Work instructions: Leave out the pictures, and quote exactly the lines running from the one with "You are a GUI" through the last line of the entries below.

Given data:

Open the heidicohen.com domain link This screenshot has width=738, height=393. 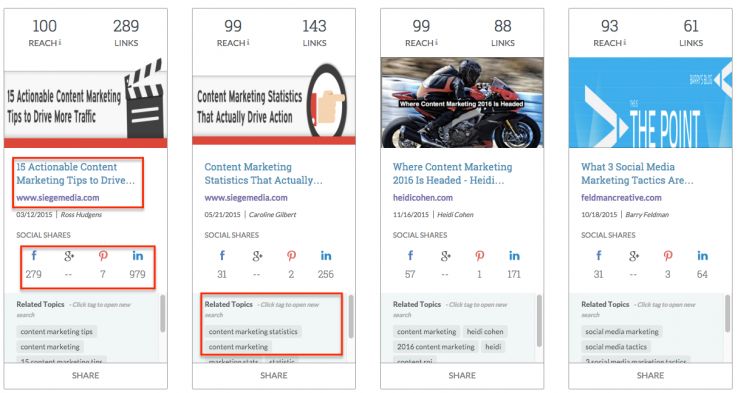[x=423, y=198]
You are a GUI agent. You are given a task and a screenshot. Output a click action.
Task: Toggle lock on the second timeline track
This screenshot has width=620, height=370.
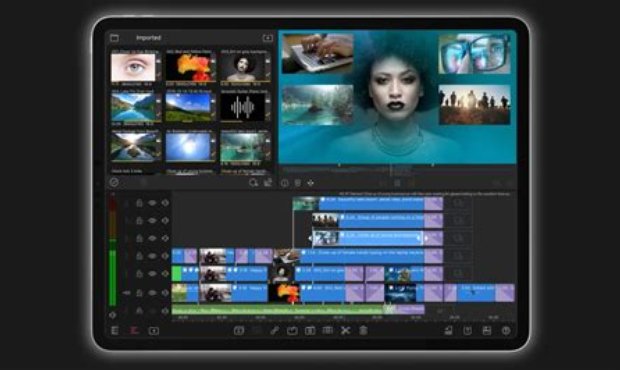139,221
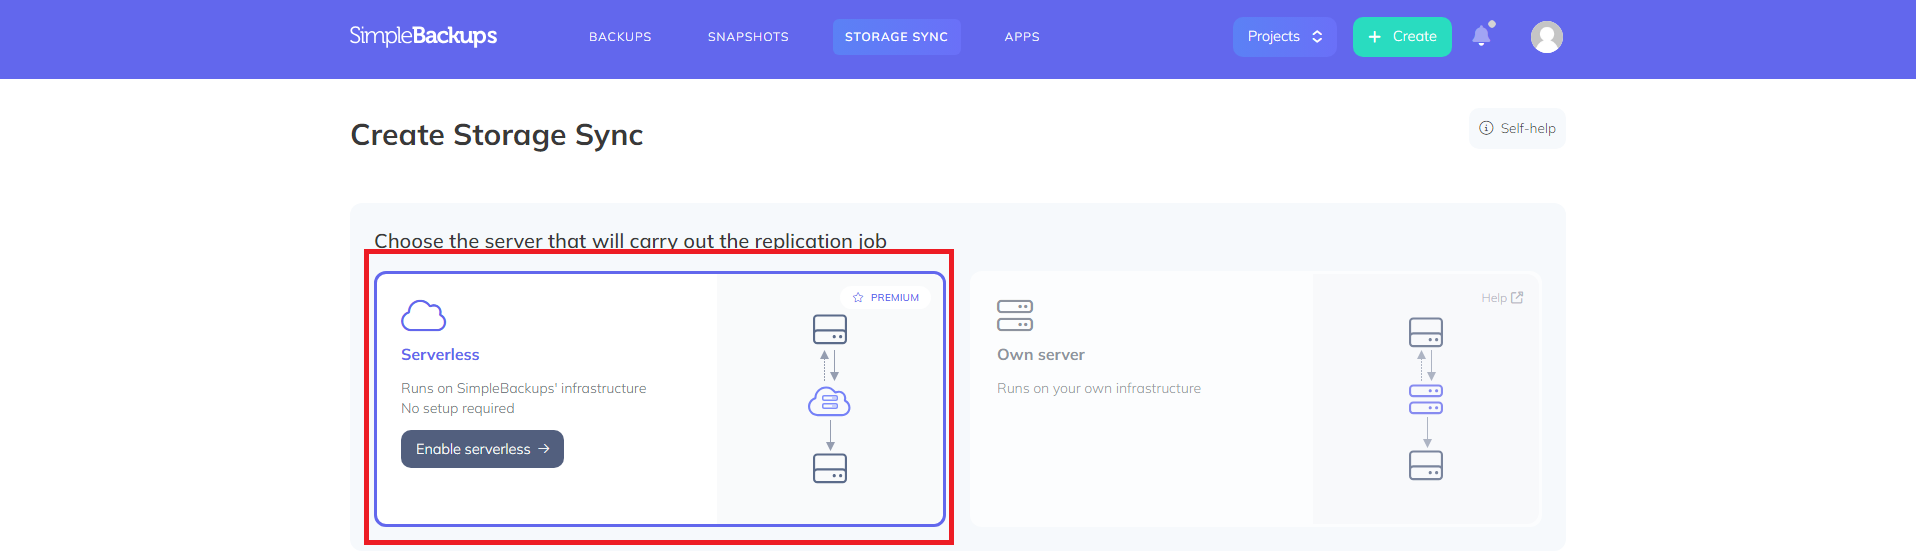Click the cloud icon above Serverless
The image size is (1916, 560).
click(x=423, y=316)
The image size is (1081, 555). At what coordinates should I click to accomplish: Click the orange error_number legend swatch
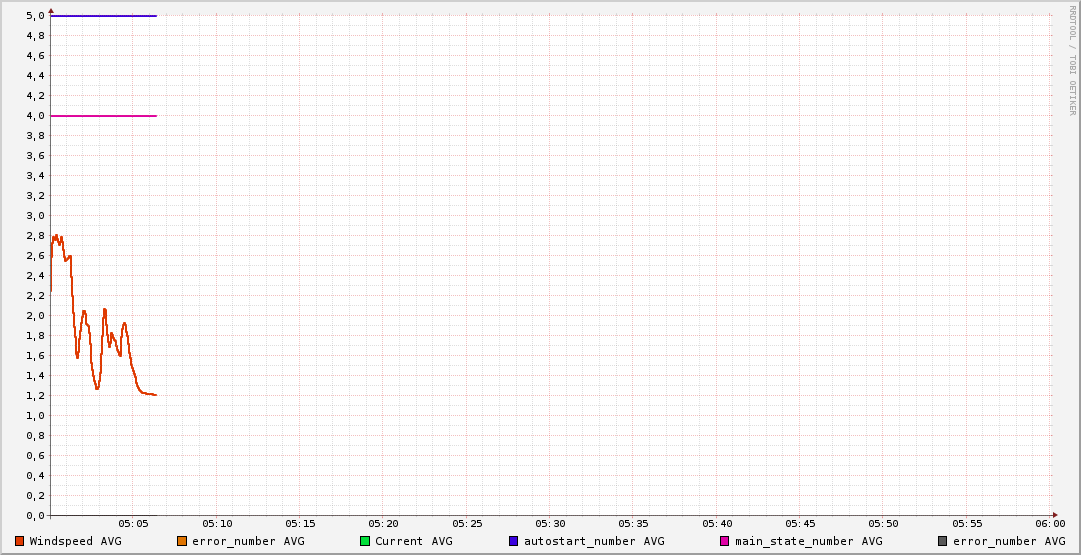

Task answer:
You are a GUI agent. You are given a task and a screenshot. Output a click action.
Task: Toggle lock on the second timeline track
This screenshot has width=620, height=370.
139,221
Click the cloud icon above Serverless
The image size is (1916, 560).
click(x=423, y=316)
The image size is (1081, 555). At what coordinates should I click to accomplish: Click the orange error_number legend swatch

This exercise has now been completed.